Kim Kwang Baek, Song Doo Heon, Park Hyun Jun
Department of Artificial Intelligence, Silla University, Busan 46958, Korea.
Department of Computer Games, Yong-In Art and Science University, Yongin 17145, Korea.
Diagnostics (Basel). 2021 Dec 10;11(12):2329. doi: 10.3390/diagnostics11122329.
Ganglion cysts are common soft tissue masses of the hand and wrist, and small size cysts are often hypoechoic. Thus, identifying them from ultrasonography is not an easy problem. In this paper, we propose an automatic segmentation method using two artificial intelligence algorithms in sequence. A density based unsupervised learning algorithm called DBSCAN is performed as a front-end and its result determines the number of clusters used in the Fuzzy C-Means (FCM) clustering algorithm for quantification of ganglion cyst object. In an experiment using 120 images, the proposed method shows a higher extraction rate (89.2%) and lower false positive rate compared with FCM when the ground truth is set as the human expert's decision. Such human-like behavior is more apparent when the size of the ganglion cyst is small that the quality of ultrasonography is often not very high. With this fully automatic segmentation method, the operator subjectivity that is highly dependent on the experience of the ultrasound examiner can be mitigated with high reliability.
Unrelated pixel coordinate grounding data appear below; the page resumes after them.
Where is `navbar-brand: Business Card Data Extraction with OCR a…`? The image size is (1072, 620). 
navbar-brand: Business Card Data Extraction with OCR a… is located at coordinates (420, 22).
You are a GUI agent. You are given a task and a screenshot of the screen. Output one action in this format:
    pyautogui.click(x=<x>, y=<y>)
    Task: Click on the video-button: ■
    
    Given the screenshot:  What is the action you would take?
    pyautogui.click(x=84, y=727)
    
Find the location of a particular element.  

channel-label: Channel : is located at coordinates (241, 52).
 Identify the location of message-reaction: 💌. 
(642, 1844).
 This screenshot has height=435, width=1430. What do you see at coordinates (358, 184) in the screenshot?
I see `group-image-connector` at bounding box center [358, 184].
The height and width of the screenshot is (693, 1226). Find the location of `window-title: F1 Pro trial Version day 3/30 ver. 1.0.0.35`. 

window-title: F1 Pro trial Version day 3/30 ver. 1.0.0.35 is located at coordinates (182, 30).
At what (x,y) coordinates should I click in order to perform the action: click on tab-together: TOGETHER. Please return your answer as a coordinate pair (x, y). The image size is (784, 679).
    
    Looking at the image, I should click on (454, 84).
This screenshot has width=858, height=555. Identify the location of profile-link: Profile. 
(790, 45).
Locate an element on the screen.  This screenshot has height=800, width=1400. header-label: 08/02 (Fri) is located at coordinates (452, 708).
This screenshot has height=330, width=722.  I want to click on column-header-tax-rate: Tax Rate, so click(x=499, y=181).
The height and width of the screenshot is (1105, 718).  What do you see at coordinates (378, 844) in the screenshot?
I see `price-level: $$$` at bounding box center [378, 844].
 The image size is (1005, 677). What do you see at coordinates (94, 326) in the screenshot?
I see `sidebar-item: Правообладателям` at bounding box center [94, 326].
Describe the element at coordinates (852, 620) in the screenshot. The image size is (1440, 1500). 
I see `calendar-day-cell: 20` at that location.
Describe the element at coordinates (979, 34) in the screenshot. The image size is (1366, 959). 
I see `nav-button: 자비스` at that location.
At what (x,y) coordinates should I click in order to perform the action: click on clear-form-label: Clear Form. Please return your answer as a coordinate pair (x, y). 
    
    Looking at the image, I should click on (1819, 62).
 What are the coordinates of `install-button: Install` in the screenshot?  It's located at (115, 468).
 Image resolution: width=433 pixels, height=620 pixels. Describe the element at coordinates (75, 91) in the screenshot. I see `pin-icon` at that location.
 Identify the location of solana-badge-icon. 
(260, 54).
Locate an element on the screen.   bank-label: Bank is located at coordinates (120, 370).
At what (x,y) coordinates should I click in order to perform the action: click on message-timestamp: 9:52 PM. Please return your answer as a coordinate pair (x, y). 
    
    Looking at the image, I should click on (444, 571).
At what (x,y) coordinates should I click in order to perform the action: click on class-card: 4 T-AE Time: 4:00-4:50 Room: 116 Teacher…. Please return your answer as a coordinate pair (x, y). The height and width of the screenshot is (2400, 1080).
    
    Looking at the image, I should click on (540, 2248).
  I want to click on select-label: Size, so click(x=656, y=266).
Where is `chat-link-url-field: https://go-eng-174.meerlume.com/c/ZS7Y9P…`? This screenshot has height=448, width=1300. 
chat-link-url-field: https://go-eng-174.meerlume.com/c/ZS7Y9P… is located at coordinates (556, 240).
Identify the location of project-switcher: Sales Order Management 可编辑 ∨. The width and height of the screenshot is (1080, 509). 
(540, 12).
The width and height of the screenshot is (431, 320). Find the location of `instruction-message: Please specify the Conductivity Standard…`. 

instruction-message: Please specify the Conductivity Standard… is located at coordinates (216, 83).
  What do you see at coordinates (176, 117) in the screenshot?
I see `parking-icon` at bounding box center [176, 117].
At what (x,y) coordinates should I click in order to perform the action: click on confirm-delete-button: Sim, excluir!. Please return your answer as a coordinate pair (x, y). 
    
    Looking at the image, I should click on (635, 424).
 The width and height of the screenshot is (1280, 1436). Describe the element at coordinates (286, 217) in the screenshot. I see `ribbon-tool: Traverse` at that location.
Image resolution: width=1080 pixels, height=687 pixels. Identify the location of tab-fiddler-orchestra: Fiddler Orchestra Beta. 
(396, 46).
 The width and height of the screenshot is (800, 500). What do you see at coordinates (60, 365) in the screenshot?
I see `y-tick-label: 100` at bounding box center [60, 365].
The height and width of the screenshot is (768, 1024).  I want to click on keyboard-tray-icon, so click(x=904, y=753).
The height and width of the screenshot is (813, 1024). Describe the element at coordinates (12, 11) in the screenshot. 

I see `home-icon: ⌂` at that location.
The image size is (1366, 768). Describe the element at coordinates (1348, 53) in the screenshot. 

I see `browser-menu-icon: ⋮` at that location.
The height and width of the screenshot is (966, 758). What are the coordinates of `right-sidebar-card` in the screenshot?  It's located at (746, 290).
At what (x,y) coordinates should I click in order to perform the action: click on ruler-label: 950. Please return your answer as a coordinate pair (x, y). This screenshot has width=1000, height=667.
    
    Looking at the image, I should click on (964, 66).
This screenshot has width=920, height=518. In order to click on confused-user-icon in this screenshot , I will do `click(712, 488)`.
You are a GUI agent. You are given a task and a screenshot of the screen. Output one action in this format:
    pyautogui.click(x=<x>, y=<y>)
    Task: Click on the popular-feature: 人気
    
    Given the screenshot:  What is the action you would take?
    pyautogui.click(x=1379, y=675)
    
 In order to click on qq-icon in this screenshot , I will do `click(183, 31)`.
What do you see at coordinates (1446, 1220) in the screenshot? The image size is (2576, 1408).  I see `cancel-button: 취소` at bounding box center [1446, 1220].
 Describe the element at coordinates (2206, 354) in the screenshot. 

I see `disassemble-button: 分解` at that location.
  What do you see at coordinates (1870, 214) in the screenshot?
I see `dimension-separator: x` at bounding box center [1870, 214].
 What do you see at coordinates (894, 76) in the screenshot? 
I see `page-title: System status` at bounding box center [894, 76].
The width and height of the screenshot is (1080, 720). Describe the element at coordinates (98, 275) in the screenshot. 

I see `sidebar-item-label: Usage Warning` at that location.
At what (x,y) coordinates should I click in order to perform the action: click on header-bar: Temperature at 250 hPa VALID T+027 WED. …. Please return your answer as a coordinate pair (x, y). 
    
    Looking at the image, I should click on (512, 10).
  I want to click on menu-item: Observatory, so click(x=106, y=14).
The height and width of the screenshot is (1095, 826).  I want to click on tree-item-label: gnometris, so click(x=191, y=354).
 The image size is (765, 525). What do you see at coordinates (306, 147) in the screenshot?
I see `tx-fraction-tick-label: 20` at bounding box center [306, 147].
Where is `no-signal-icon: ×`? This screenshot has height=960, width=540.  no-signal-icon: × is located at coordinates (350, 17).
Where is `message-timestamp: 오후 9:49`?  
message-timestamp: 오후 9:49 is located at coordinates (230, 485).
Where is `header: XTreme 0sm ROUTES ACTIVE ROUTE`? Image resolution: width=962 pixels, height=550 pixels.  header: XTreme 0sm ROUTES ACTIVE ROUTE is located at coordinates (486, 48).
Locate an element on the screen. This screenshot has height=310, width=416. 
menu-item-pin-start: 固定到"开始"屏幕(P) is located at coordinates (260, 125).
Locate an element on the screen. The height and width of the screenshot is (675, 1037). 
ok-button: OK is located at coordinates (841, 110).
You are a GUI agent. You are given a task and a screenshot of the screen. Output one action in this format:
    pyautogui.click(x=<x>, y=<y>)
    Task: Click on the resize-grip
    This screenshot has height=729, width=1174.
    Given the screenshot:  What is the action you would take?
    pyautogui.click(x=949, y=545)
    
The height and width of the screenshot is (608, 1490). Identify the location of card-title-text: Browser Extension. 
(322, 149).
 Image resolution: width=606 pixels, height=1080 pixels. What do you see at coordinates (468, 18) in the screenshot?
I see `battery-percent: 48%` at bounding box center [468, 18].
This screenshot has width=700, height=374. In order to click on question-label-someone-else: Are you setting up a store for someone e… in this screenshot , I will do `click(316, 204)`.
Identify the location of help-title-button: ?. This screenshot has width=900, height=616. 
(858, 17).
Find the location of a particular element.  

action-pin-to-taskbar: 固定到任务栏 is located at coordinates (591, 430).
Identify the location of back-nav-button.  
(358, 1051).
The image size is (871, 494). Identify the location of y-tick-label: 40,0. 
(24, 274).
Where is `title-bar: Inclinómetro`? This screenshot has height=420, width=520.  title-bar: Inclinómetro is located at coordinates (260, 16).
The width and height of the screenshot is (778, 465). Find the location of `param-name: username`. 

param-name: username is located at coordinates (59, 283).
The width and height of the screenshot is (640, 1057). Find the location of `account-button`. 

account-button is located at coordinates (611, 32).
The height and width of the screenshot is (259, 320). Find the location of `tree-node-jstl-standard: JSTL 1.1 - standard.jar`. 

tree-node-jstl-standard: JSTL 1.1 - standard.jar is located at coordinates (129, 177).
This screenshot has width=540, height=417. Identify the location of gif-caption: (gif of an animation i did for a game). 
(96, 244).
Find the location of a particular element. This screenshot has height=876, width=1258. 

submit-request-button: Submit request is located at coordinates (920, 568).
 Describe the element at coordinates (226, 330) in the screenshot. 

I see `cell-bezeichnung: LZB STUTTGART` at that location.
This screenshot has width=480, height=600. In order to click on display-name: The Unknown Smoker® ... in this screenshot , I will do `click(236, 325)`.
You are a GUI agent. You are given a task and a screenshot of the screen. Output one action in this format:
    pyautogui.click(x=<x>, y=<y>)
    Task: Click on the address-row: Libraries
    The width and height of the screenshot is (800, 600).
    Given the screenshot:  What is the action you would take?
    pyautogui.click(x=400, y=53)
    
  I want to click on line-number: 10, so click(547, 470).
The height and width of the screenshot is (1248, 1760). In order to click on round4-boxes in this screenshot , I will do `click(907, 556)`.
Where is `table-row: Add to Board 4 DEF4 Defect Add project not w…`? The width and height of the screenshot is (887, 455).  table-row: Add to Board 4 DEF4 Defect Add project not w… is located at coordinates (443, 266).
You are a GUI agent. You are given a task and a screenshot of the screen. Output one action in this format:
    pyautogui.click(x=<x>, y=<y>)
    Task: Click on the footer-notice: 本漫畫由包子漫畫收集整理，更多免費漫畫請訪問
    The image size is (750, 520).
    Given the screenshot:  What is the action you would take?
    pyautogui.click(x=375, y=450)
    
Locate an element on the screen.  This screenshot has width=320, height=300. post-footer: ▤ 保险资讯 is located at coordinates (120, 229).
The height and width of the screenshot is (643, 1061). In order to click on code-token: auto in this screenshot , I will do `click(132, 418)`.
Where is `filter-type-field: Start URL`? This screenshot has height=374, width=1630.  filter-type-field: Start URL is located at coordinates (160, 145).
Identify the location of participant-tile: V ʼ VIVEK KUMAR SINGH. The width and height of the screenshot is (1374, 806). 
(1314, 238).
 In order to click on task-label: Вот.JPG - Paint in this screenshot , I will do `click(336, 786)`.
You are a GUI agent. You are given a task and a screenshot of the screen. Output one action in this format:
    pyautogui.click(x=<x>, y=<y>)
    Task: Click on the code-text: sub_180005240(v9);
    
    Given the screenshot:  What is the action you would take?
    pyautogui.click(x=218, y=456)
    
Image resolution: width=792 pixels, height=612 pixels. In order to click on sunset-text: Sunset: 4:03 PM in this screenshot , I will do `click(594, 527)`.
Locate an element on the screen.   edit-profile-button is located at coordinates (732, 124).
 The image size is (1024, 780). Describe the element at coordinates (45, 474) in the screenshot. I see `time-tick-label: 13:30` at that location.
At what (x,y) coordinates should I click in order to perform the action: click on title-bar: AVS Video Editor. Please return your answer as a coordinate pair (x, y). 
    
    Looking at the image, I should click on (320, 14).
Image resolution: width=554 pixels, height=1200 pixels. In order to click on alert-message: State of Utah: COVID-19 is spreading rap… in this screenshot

腱鞘囊肿是手部和腕部常见的软组织肿块,小尺寸囊肿通常为低回声。因此,通过超声检查识别它们并非易事。在本文中,我们提出了一种依次使用两种人工智能算法的自动分割方法。一种名为DBSCAN的基于密度的无监督学习算法作为前端执行,其结果决定了用于模糊C均值(FCM)聚类算法中腱鞘囊肿对象量化的聚类数量。在使用120幅图像的实验中,当将人类专家的判定作为真实标准时,与FCM相比,所提出的方法显示出更高的提取率(89.2%)和更低的假阳性率。当腱鞘囊肿尺寸较小时,这种类似人类的行为更为明显,因为此时超声检查的质量通常不是很高。通过这种全自动分割方法,可以高度可靠地减轻高度依赖超声检查人员经验的操作者主观性。